Hahaha, your original post in the training section turned into a diet discussion, and now your new post in the diet section has turned into a training discussion.
What has happened to our precious forums???
Anyway, everyone quiet down before Merkaba sees all this talk about spot-reduction and hitting lower chest. You don't want to see him when he's angry. I think he's cutting now, let's just avoid it.
To the OP (original poster), regardless of where you have fat stored you'll just have to deal with it through diet. You can't exercise a certain body region to lose fat there. The body doesn't metabolize fat that way. Everyone will lose their BF according to how their genes dictate. For men, we typically lose fat last in the chest and torso. Don't stress over using decline this or crossover that; all that will achieve is overtraining the involved muscles when (assuming you're dieting right now on a calorie deficit) they won't have the necessary dietary resources to rebuild properly.

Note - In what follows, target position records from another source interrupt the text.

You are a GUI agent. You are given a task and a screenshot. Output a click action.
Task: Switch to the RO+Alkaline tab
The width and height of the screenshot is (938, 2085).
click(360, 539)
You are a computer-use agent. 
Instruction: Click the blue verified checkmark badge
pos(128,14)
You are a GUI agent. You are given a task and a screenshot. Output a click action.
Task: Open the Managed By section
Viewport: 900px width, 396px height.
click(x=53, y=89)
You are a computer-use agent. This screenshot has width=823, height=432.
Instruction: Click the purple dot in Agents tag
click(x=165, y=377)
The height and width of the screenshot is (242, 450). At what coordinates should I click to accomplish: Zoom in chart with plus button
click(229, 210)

If you haven't already, enter your diet into fitday.com, and post your information from there on here. If you know how to do screenshot captures then do that, if not just post the food sources in amounts with their corresponding calories and grams of protein, carbs, and fat. Once we get your diet in check you'll start seeing progress with your excess fat. Trust me -- diet is everything.

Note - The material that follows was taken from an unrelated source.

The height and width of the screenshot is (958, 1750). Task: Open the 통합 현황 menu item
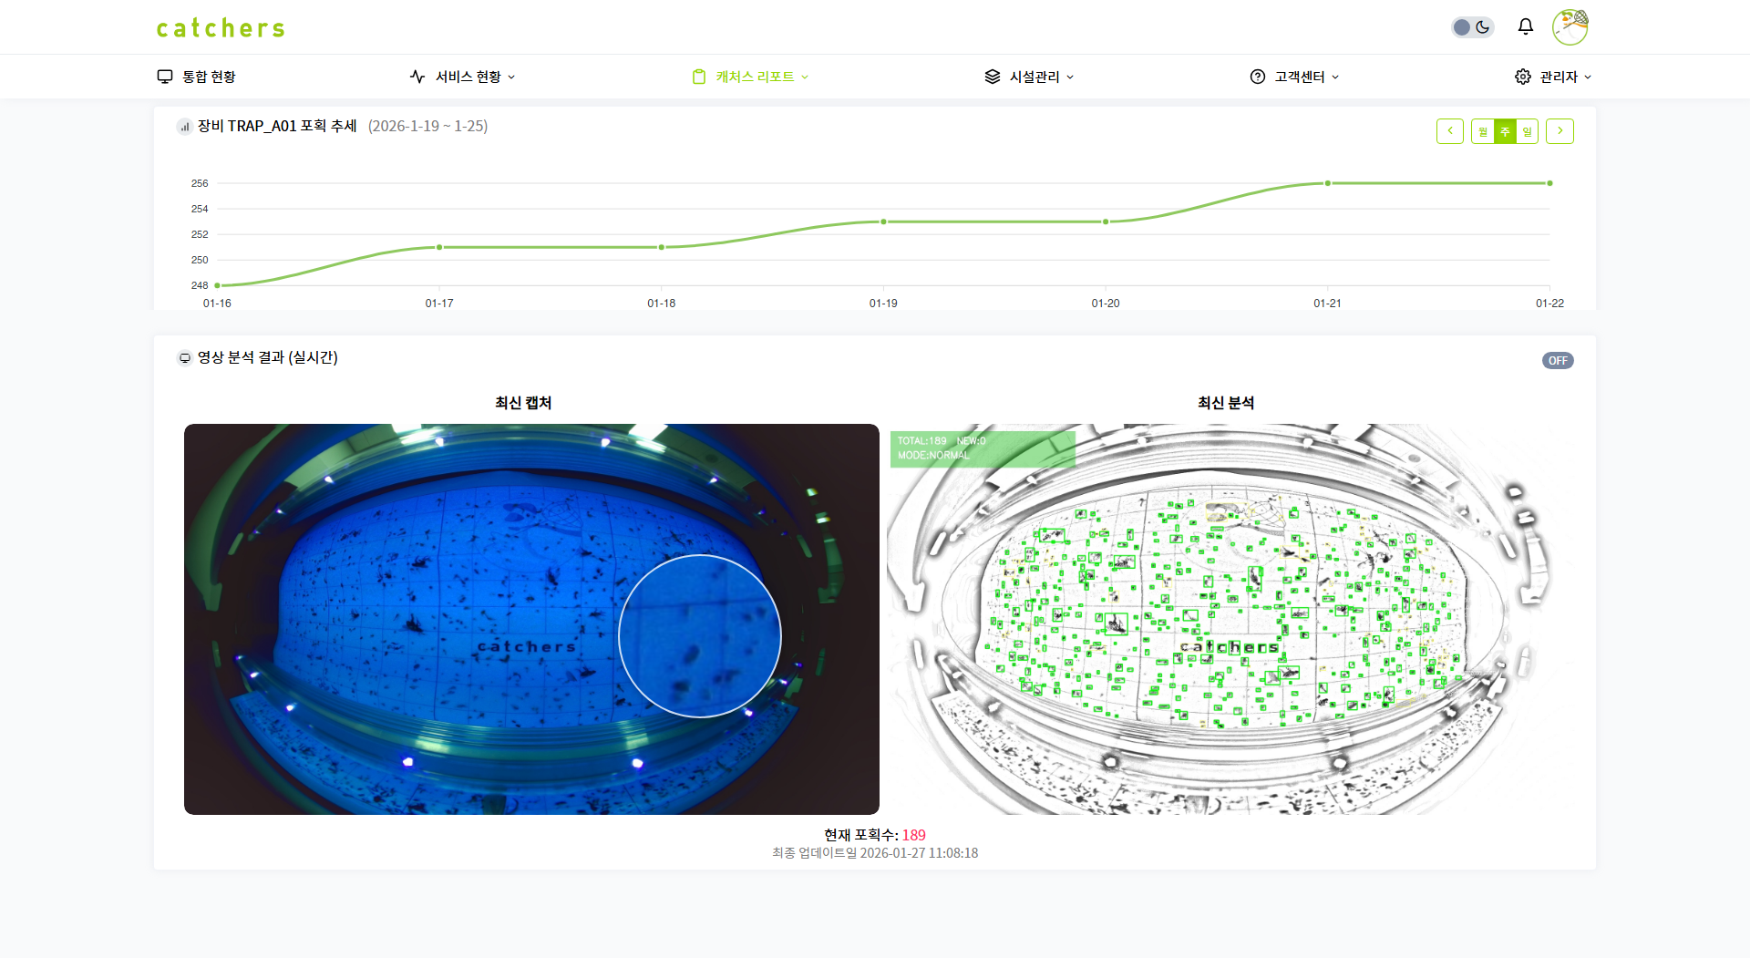(x=197, y=77)
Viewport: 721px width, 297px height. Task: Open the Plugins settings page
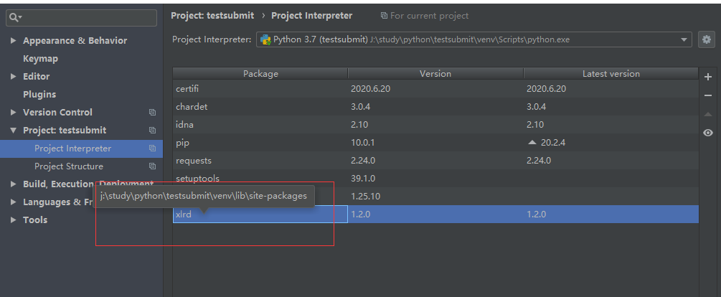coord(39,95)
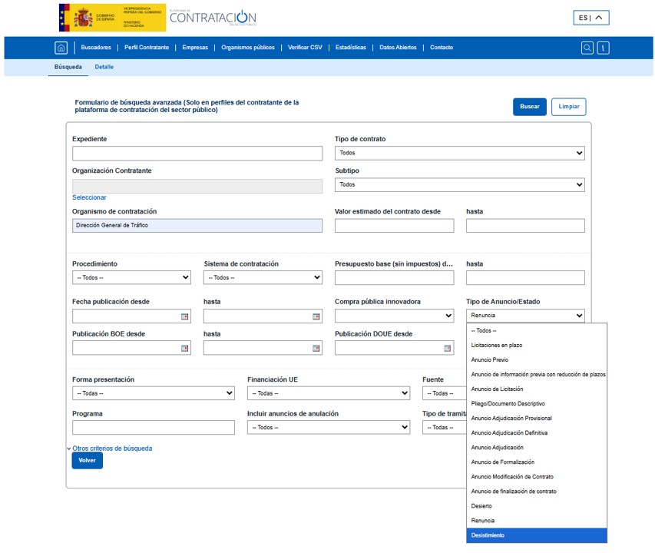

Of course, it would be wise to use weight training to stimulate what muscle you have to maintain it. Don't go for high-reps though in an attempt to "tone" your muscles. Toning is achieved through low BF, not high reps. High reps will develop muscular endurance, but they won't make your muscles any harder or look more detailed. If your on a calorie deficit your best bet is to stick to low-volume compound exercises. When you go on a calorie deficit your body looks to alternative fuel sources -- of which muscle protein is one considered. Obviously, you want to thwart your metabolism's attention away from muscle and on to fat. You basically have to present a good enough argument to your body to justify the need for those muscles in metabolically hard times. Low-volume training at high-intensities -- submaximal lifting (aka, "heavy" lifting) -- is the most efficient way to tell your body "hey, I need this muscle, so back off". Using too much volume would damage the muscles more, and make it harder for them to recover due to the lack of calories and nutrients compared to normal.
One last thing to everyone else -- for the how many millionth time, we've discussed before everybody but you can't isolate certain regions of the chest. There are different sets of muscle fibres that collectively form the pecs, but all these regions contract together. You might feel a "burn" in the lower, outer, inner, or wherever, in certain exercises, but you can't just assume localized fatigue to determine the mechanics of an exercise. I was doing high-rep split squats last Tuesday and I felt the greatest "burn" in my glutes. Does that mean it's a glute-dominant lift? No, they're involved definitely, but it's a quad-dominant exercise.
Lactic buildup is random. Don't let it fool you.